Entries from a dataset

--- Begin ---

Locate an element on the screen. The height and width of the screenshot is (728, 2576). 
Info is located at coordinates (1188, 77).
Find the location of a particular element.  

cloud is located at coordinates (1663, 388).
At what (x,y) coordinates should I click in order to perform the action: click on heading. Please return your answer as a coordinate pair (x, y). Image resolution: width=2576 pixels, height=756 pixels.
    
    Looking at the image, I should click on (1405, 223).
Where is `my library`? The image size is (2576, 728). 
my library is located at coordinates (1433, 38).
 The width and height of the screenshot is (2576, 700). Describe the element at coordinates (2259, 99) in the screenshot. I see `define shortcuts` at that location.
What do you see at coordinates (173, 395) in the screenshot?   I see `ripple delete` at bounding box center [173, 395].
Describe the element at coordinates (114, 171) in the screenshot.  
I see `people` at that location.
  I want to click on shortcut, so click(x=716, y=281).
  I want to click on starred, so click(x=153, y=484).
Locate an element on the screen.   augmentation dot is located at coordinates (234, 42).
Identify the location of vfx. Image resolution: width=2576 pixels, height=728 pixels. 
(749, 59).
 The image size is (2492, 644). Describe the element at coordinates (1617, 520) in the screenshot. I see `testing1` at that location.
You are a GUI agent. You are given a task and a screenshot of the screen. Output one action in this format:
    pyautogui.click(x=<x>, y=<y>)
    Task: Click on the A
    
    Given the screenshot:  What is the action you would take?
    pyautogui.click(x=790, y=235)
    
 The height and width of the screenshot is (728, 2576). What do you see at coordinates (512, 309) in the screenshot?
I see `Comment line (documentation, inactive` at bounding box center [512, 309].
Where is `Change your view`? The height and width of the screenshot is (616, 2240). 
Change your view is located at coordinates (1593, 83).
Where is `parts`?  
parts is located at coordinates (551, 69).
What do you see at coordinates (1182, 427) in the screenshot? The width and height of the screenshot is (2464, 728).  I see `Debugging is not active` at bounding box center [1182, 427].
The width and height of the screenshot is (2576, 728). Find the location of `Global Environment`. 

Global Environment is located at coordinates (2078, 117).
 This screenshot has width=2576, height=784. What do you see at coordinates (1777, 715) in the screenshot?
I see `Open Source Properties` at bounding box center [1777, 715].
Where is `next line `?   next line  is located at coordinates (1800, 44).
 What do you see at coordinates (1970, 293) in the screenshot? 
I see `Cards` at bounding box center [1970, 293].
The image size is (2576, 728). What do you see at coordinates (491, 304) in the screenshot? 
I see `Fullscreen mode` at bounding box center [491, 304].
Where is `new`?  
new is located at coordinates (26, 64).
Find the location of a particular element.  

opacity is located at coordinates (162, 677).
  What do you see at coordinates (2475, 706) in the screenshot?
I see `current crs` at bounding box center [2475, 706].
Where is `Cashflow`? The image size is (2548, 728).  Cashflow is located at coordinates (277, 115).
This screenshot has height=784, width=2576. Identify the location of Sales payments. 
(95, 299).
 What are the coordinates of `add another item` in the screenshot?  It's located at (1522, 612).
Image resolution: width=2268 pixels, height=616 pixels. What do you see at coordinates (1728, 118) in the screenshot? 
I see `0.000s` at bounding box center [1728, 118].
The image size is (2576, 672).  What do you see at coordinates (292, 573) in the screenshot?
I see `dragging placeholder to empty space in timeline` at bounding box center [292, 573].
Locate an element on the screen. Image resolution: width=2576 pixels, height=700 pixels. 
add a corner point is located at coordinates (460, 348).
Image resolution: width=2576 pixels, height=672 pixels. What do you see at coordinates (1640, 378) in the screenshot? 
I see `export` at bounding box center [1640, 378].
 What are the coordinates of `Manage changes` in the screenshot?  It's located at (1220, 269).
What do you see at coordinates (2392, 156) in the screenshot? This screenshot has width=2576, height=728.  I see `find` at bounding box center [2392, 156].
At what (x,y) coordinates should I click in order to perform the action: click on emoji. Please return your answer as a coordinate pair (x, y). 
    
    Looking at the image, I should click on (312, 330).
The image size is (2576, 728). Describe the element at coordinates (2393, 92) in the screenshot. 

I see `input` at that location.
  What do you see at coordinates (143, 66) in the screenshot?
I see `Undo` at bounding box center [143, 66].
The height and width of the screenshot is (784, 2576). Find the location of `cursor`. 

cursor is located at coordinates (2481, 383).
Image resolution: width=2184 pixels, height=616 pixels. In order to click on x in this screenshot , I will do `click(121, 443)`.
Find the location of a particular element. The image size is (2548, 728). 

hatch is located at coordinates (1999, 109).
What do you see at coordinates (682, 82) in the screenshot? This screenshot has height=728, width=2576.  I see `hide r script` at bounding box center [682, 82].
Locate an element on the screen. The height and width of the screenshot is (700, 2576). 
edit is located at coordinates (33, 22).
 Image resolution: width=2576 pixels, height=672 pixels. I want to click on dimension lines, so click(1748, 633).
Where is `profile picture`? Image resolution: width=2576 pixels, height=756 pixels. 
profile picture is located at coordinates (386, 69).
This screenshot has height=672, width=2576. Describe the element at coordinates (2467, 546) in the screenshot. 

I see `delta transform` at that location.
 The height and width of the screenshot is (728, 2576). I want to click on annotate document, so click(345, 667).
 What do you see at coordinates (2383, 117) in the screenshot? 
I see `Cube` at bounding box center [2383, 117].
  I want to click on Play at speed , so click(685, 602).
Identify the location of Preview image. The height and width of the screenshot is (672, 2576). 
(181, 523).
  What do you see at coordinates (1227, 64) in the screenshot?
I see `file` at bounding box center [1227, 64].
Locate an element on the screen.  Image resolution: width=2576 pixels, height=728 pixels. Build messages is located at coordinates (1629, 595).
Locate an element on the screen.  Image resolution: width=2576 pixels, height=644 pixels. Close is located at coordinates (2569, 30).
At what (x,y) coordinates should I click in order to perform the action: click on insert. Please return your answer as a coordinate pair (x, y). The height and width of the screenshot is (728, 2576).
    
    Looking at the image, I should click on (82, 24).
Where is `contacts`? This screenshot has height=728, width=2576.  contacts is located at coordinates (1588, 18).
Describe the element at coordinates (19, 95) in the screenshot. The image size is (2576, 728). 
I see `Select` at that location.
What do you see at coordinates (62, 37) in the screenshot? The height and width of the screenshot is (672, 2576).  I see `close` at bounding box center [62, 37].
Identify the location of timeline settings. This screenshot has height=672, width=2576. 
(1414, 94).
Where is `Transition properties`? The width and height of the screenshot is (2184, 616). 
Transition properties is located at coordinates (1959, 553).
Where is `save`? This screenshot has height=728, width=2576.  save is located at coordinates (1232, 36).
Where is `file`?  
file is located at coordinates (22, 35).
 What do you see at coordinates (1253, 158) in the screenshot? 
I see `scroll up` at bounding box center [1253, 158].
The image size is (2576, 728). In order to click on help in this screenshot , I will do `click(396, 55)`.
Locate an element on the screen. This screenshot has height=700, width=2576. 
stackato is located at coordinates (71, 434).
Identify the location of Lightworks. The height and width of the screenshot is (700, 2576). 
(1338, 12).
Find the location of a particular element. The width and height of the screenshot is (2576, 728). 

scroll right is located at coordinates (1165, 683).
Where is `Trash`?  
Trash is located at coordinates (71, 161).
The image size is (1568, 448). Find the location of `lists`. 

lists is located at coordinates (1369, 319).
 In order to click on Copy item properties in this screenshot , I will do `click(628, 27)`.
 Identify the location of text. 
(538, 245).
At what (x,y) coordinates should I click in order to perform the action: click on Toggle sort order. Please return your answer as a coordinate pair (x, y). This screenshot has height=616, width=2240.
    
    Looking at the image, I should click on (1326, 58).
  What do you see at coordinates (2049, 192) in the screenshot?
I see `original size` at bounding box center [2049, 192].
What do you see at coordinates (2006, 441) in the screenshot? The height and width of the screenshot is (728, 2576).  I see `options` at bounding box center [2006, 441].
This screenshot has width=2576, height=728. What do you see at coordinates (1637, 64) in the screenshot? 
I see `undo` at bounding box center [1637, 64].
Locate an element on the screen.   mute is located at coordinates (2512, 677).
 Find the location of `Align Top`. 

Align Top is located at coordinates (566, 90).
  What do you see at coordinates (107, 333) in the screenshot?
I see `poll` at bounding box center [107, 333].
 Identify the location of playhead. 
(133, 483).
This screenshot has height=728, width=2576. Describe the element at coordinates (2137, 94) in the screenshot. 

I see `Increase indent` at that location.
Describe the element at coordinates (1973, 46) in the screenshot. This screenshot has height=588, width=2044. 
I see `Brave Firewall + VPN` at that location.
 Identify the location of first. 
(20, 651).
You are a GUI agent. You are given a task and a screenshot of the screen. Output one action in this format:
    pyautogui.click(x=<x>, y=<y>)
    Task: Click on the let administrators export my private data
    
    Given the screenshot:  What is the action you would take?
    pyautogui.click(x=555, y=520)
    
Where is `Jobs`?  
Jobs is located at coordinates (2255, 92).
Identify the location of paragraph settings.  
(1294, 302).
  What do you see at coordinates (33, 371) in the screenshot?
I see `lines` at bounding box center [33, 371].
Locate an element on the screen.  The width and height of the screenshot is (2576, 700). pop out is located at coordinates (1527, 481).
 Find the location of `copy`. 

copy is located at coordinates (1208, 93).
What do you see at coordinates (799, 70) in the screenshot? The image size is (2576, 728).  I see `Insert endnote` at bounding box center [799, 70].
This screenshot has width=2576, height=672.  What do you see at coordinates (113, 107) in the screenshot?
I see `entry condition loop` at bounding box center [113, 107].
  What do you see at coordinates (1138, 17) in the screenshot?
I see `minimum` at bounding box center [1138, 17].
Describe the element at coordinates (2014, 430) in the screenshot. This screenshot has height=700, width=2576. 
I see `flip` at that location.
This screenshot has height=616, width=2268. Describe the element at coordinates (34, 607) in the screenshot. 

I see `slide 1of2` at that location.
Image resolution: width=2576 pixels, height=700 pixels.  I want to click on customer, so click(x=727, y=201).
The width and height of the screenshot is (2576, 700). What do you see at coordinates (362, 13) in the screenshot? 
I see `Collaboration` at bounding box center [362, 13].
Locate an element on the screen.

--- End ---

Rewrite the rows from the line containing "What do you see at coordinates (107, 333)" through the line containing "pyautogui.click(x=555, y=520)" as a numbered list, omitting any blank lines.

1.   What do you see at coordinates (107, 333) in the screenshot?
2. I see `poll` at bounding box center [107, 333].
3.  Identify the location of playhead. 
4. (133, 483).
5. This screenshot has height=728, width=2576. Describe the element at coordinates (2137, 94) in the screenshot. 
6. I see `Increase indent` at that location.
7. Describe the element at coordinates (1973, 46) in the screenshot. This screenshot has height=588, width=2044. 
8. I see `Brave Firewall + VPN` at that location.
9.  Identify the location of first. 
10. (20, 651).
11. You are a GUI agent. You are given a task and a screenshot of the screen. Output one action in this format:
12.     pyautogui.click(x=<x>, y=<y>)
13.     Task: Click on the let administrators export my private data
14.     Given the screenshot:  What is the action you would take?
15.     pyautogui.click(x=555, y=520)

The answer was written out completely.